**Study questions**
1. In the column about Ohio State's new coaches, what position did Luke Fickell play when he and Mike Vrabel were on the same line in the 1990s?
2. Retype the column word for word from "CLEVELAND, Ohio -- Luke" to "their proud ex-players.".
══ Extract provided ══
Thursday, July 14, 2011

New Ohio State assistant Mike Vrabel reflects the passion that must fuel the 2011 Buckeyes: Bill Livingston

By Bill Livingston, The Plain Dealer The Plain Dealer

View full size Stephen Savoia, Associated Press There's never been any hiding of Mike Vrabel's passion for Ohio State, and the Buckeyes will need that enthusiasm from their new linebackers coach and interim head coach Luke Fickell to overcome their troubled off-season this fall, says Bill Livingston.

CLEVELAND, Ohio -- Luke Fickell and Mike Vrabel were best friends almost a generation ago. They were also big, tough, block-shedding players who gave big problems to whomever Ohio State played.

Now Ohio State has presented them with a big opportunity and an even more outsized task.

After some uncertain moments and some serious backtracking in their support of disgraced former coach Jim Tressel, the leaders of Ohio State finally found their way to the real architects of the program's success, their proud ex-players.

Gene Smith, the athletic director, and E. Gordon Gee, OSU's president, leaned on Fickell in the darkest hour. With Fickell's appointment on Memorial Day on the heels of Tressel's forced resignation, he becomes the first former player to be head football coach in Columbus since Harry Truman was in the White House and Wes Fesler, a three-time Ohio State All-American in the Roaring '20s, was on the sideline.

Fickell, as ex-players do, quickly leaned on an old teammate. Vrabel, his former roommate, was a defensive end who played on the same line in the 1990s when Fickell was the nose guard. Vrabel overshadowed his new boss then, but, after becoming one of the great hybrid defenders in the NFL, he was named Monday to the position of linebacker coach Fickell had vacated.
═══
══ Provided data ══
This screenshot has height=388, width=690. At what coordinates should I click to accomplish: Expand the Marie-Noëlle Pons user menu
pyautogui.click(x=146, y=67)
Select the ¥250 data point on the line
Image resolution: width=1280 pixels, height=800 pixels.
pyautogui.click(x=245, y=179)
═══
══ Provided data ══
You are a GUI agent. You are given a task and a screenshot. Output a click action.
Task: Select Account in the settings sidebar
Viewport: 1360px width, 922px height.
═══
══ Provided data ══
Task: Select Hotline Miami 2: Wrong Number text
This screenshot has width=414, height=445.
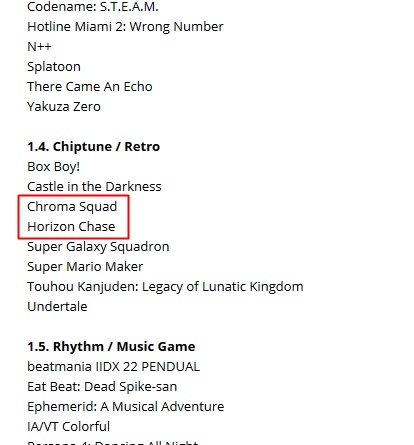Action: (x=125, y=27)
═══
**Responses in order**
1. Nose guard.

2.
CLEVELAND, Ohio -- Luke Fickell and Mike Vrabel were best friends almost a generation ago. They were also big, tough, block-shedding players who gave big problems to whomever Ohio State played.

Now Ohio State has presented them with a big opportunity and an even more outsized task.

After some uncertain moments and some serious backtracking in their support of disgraced former coach Jim Tressel, the leaders of Ohio State finally found their way to the real architects of the program's success, their proud ex-players.